The reply should give back every entry exactly as written.

[Data provided]

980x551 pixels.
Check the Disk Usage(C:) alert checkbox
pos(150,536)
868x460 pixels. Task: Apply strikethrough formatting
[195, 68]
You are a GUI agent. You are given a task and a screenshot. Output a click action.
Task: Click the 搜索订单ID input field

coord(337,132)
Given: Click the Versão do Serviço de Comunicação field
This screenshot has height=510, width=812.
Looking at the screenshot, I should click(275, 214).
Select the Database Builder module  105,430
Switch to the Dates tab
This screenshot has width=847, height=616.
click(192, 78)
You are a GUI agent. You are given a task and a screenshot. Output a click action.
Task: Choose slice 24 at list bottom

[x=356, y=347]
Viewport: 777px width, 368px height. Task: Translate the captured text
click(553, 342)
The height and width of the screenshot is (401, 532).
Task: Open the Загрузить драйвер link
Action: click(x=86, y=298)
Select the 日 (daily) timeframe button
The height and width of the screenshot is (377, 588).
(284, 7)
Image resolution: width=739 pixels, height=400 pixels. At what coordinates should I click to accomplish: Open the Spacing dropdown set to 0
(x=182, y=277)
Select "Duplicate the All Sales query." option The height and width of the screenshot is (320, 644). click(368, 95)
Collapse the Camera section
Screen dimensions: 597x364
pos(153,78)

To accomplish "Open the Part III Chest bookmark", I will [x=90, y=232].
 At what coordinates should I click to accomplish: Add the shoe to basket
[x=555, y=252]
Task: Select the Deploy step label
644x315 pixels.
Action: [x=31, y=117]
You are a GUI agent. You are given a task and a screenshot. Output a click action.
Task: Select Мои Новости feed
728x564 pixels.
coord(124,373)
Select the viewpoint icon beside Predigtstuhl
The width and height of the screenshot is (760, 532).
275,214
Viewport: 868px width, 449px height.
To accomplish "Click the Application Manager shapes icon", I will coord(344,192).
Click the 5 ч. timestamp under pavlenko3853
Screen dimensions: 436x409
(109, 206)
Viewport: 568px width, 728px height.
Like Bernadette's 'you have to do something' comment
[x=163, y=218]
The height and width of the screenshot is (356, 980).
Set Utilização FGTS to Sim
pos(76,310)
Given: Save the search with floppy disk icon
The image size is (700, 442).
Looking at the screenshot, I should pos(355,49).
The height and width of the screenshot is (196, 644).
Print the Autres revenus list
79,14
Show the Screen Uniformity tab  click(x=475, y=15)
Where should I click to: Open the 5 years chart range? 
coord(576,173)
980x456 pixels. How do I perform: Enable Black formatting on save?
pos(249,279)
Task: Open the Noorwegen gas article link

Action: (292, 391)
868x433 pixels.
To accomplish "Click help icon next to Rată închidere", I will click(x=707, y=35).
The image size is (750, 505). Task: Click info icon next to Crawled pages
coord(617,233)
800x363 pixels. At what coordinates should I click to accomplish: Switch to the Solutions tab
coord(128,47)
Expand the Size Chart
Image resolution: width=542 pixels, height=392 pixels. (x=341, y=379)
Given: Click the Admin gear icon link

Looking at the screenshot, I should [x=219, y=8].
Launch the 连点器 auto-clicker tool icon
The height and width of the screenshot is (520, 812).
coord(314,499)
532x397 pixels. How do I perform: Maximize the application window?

[/Data provided]

### Exercise response
980x551 pixels.
Check the Disk Usage(C:) alert checkbox
pos(150,536)
868x460 pixels. Task: Apply strikethrough formatting
[195, 68]
You are a GUI agent. You are given a task and a screenshot. Output a click action.
Task: Click the 搜索订单ID input field

coord(337,132)
Given: Click the Versão do Serviço de Comunicação field
This screenshot has height=510, width=812.
Looking at the screenshot, I should click(275, 214).
Select the Database Builder module  105,430
Switch to the Dates tab
This screenshot has width=847, height=616.
click(192, 78)
You are a GUI agent. You are given a task and a screenshot. Output a click action.
Task: Choose slice 24 at list bottom

[x=356, y=347]
Viewport: 777px width, 368px height. Task: Translate the captured text
click(553, 342)
The height and width of the screenshot is (401, 532).
Task: Open the Загрузить драйвер link
Action: click(x=86, y=298)
Select the 日 (daily) timeframe button
The height and width of the screenshot is (377, 588).
(284, 7)
Image resolution: width=739 pixels, height=400 pixels. At what coordinates should I click to accomplish: Open the Spacing dropdown set to 0
(x=182, y=277)
Select "Duplicate the All Sales query." option The height and width of the screenshot is (320, 644). click(368, 95)
Collapse the Camera section
Screen dimensions: 597x364
pos(153,78)

To accomplish "Open the Part III Chest bookmark", I will [x=90, y=232].
 At what coordinates should I click to accomplish: Add the shoe to basket
[x=555, y=252]
Task: Select the Deploy step label
644x315 pixels.
Action: [x=31, y=117]
You are a GUI agent. You are given a task and a screenshot. Output a click action.
Task: Select Мои Новости feed
728x564 pixels.
coord(124,373)
Select the viewpoint icon beside Predigtstuhl
The width and height of the screenshot is (760, 532).
275,214
Viewport: 868px width, 449px height.
To accomplish "Click the Application Manager shapes icon", I will coord(344,192).
Click the 5 ч. timestamp under pavlenko3853
Screen dimensions: 436x409
(109, 206)
Viewport: 568px width, 728px height.
Like Bernadette's 'you have to do something' comment
[x=163, y=218]
The height and width of the screenshot is (356, 980).
Set Utilização FGTS to Sim
pos(76,310)
Given: Save the search with floppy disk icon
The image size is (700, 442).
Looking at the screenshot, I should pos(355,49).
The height and width of the screenshot is (196, 644).
Print the Autres revenus list
79,14
Show the Screen Uniformity tab  click(x=475, y=15)
Where should I click to: Open the 5 years chart range? 
coord(576,173)
980x456 pixels. How do I perform: Enable Black formatting on save?
pos(249,279)
Task: Open the Noorwegen gas article link

Action: (292, 391)
868x433 pixels.
To accomplish "Click help icon next to Rată închidere", I will click(x=707, y=35).
The image size is (750, 505). Task: Click info icon next to Crawled pages
coord(617,233)
800x363 pixels. At what coordinates should I click to accomplish: Switch to the Solutions tab
coord(128,47)
Expand the Size Chart
Image resolution: width=542 pixels, height=392 pixels. (x=341, y=379)
Given: Click the Admin gear icon link

Looking at the screenshot, I should [x=219, y=8].
Launch the 连点器 auto-clicker tool icon
The height and width of the screenshot is (520, 812).
coord(314,499)
532x397 pixels. How do I perform: Maximize the application window?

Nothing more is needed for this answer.